The final stage of this semester I’ve spent my time finishing the video and audio of Backroads, finishing my artist framework map and creating a submission to a call for works for video art.
My artistic framework map consists of 5 different topics involved in my life as an artist: outcomes, audience, process, the 3 types of pieces I make, and the issue of perception in my work. In my framework paper, I went into detail about the way I treat each musical parameter in my work as well as briefly described the network interaction of each framework topic. For example, the most important aspect of my relationship to the audience is what is not on the map. The majority of people in the world, the layman so to speak, is not included in any category of my interested audience. This means that those who are interested in my work are by definition a subset of a subset of the general population.
My work on Backroads was largely fine tuning the already complete sections and also overhauling the middle section of the piece completely. This section used to be a slowed-down version of a realistic, day-time driving shot and I changed it into an abstracted, ghostly section. The sonic counterpoint to this disappearing and reappearing abstracted road image is an alternation between the camera sound captured while driving and various field recordings captured throughout north Texas. This section has the most adventurous counterpoint between sound and image – I am playing with the notion of perceiving different stationary spaces while still feeling the motion of driving on an endless road. The last two images below are from the final, climactic section towards the end of the film where there are 6+ layers of blown out road motion layered on top of one another.
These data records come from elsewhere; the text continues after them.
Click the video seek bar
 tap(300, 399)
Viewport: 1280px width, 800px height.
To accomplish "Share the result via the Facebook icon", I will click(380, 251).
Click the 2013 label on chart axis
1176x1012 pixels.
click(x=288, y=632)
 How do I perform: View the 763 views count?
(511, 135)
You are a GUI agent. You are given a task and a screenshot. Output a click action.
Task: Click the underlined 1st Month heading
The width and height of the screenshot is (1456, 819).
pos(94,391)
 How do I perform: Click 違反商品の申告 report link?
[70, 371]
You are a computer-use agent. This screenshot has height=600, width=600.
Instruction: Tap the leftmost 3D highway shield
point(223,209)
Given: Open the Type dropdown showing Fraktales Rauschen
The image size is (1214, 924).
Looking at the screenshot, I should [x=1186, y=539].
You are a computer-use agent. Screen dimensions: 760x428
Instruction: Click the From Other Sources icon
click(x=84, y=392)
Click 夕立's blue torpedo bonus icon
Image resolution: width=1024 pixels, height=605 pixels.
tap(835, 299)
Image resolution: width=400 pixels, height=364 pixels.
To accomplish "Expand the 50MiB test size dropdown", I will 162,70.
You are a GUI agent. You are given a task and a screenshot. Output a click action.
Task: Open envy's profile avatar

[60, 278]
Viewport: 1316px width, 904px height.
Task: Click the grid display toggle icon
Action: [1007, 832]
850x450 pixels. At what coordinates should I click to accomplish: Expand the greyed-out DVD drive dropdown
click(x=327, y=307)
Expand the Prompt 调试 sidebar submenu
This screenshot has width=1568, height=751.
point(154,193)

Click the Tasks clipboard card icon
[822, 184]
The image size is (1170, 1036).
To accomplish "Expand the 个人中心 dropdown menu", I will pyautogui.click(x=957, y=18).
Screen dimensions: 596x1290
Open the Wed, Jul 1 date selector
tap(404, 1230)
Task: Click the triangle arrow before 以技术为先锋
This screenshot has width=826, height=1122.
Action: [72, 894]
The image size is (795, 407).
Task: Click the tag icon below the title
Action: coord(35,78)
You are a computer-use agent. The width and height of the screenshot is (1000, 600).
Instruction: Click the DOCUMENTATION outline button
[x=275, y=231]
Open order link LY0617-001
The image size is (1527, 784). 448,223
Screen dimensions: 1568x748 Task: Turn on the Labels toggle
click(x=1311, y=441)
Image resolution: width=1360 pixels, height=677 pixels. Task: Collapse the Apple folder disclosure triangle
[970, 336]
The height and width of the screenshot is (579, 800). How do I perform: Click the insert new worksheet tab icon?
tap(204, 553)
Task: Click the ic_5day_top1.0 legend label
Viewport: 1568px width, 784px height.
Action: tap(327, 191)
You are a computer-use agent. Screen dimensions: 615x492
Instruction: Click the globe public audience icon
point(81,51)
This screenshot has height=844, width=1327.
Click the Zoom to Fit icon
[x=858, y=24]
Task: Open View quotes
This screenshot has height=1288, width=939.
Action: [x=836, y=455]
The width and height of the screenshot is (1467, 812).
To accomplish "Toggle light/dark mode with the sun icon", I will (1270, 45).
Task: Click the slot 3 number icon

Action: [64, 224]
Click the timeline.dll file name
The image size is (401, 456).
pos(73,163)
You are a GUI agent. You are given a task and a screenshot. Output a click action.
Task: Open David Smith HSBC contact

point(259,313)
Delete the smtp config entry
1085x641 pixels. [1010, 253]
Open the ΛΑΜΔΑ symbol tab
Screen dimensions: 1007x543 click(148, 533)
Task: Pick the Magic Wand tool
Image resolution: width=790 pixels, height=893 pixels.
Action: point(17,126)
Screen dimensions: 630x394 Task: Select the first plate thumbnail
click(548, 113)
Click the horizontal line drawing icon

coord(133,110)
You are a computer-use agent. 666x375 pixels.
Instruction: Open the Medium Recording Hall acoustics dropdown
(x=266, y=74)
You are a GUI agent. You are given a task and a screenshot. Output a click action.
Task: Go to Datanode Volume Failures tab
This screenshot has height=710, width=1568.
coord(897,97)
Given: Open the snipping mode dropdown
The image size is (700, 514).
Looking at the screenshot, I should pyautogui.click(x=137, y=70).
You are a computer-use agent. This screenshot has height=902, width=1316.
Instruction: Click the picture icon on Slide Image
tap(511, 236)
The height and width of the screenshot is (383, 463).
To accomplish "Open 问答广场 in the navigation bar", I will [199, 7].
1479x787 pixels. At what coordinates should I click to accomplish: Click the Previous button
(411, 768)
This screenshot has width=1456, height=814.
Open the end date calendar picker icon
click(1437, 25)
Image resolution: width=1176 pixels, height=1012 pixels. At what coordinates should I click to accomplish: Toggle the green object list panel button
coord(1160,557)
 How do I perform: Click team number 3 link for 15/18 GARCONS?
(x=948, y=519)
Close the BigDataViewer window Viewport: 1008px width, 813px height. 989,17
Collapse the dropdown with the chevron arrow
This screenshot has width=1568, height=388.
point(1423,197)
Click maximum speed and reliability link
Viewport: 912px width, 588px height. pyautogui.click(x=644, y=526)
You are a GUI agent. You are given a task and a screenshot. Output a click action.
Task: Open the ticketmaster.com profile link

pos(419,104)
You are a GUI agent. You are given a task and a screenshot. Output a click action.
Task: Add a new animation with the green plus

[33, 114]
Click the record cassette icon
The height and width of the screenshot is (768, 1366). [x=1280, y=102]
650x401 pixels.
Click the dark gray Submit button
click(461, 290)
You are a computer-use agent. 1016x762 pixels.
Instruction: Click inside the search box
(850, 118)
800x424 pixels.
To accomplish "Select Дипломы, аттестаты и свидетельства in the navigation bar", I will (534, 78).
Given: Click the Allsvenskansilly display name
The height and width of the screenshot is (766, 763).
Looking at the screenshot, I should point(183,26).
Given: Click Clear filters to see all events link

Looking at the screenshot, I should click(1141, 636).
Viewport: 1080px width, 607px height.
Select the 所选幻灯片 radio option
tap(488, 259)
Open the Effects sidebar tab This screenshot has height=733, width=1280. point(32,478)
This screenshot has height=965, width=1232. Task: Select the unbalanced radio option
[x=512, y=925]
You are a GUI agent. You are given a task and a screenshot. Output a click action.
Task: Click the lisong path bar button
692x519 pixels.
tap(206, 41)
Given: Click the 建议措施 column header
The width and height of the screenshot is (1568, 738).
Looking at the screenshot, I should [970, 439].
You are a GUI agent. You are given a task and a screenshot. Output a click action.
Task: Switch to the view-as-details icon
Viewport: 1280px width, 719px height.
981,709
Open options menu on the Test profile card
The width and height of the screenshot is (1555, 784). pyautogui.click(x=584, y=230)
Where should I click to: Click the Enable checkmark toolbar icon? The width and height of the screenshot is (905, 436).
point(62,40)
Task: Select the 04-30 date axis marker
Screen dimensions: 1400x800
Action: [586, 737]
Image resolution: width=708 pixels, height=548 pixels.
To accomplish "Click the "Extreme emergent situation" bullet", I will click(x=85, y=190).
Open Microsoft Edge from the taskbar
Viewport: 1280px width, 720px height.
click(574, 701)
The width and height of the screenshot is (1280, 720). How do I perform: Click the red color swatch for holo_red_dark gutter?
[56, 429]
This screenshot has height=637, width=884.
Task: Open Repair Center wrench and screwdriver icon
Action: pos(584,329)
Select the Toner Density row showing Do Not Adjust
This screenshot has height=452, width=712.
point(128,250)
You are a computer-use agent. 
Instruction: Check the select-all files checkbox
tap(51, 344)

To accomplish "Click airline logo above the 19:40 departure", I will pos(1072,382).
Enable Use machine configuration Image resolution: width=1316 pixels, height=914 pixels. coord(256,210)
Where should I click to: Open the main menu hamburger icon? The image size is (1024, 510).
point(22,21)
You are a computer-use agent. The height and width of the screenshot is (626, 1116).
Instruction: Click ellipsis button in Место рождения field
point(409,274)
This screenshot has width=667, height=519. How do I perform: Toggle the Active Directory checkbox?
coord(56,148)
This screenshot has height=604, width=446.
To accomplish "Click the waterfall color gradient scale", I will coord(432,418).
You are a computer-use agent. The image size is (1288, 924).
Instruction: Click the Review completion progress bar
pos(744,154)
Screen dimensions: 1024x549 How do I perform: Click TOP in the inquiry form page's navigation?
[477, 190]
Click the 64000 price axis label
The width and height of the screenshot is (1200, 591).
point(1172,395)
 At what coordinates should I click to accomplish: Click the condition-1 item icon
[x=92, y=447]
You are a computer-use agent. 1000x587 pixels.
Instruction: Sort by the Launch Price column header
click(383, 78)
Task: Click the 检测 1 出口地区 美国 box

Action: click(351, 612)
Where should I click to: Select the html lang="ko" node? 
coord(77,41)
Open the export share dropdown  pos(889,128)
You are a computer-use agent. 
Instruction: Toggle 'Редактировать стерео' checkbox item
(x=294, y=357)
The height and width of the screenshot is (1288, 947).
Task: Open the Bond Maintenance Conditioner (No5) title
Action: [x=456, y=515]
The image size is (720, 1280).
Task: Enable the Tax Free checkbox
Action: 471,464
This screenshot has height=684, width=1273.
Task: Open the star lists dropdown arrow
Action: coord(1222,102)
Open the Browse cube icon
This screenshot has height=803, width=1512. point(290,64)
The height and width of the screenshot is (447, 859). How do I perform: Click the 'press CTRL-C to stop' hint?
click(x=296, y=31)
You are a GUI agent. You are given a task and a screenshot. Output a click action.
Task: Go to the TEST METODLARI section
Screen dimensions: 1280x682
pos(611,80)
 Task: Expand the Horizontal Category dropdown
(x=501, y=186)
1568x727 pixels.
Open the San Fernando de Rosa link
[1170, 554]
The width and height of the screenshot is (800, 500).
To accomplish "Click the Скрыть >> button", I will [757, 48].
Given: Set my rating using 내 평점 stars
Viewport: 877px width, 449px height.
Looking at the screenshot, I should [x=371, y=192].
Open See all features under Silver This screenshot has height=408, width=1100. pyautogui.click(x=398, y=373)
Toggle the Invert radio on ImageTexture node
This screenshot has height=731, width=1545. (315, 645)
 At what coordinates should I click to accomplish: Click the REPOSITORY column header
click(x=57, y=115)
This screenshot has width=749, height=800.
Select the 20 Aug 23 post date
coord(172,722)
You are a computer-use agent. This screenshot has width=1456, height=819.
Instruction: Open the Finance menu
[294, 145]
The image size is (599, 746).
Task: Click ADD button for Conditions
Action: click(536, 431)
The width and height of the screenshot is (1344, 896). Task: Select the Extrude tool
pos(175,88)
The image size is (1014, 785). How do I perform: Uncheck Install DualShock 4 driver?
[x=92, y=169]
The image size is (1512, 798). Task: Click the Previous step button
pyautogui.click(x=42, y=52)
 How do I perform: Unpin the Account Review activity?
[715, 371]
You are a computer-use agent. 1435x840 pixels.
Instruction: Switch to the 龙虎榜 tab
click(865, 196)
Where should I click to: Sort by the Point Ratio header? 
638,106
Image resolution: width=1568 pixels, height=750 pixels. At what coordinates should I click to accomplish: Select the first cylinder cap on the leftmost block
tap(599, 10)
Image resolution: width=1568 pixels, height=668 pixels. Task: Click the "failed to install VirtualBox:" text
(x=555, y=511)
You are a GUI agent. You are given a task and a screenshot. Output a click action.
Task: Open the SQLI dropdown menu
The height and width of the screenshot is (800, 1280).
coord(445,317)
Overall, I found working on Backroads to be very challenging this semester. My initial concept for the piece clashed with the materials I had at hand to construct it. After working on it and sharpening my concept further, I discovered that there should in fact be 2 versions of the piece: an experimental film version (this version) and a much longer installation version. The installation version will be ca. 4 hours long and it will feature 3 screens / projectors with a 2-4 speaker array that is meant to be installed in one room of a gallery space. This installation version will feature four hour-long driving sections, each of which will have been shot in a particular area of Texas at a different time of year. The audio will be long field recordings from different areas, more organ improvisations and the option to have simultaneous live performance. So basically, the installation version of Backroads will be a less edited, much longer and more flexible than the experimental film version, which is meant to be viewed in a theater space. This discovery that I really had two separate pieces in mind for Backroads was very helpful in finishing the editing for the film version; I felt much more free to indulge my artistic intuition while editing the video and audio.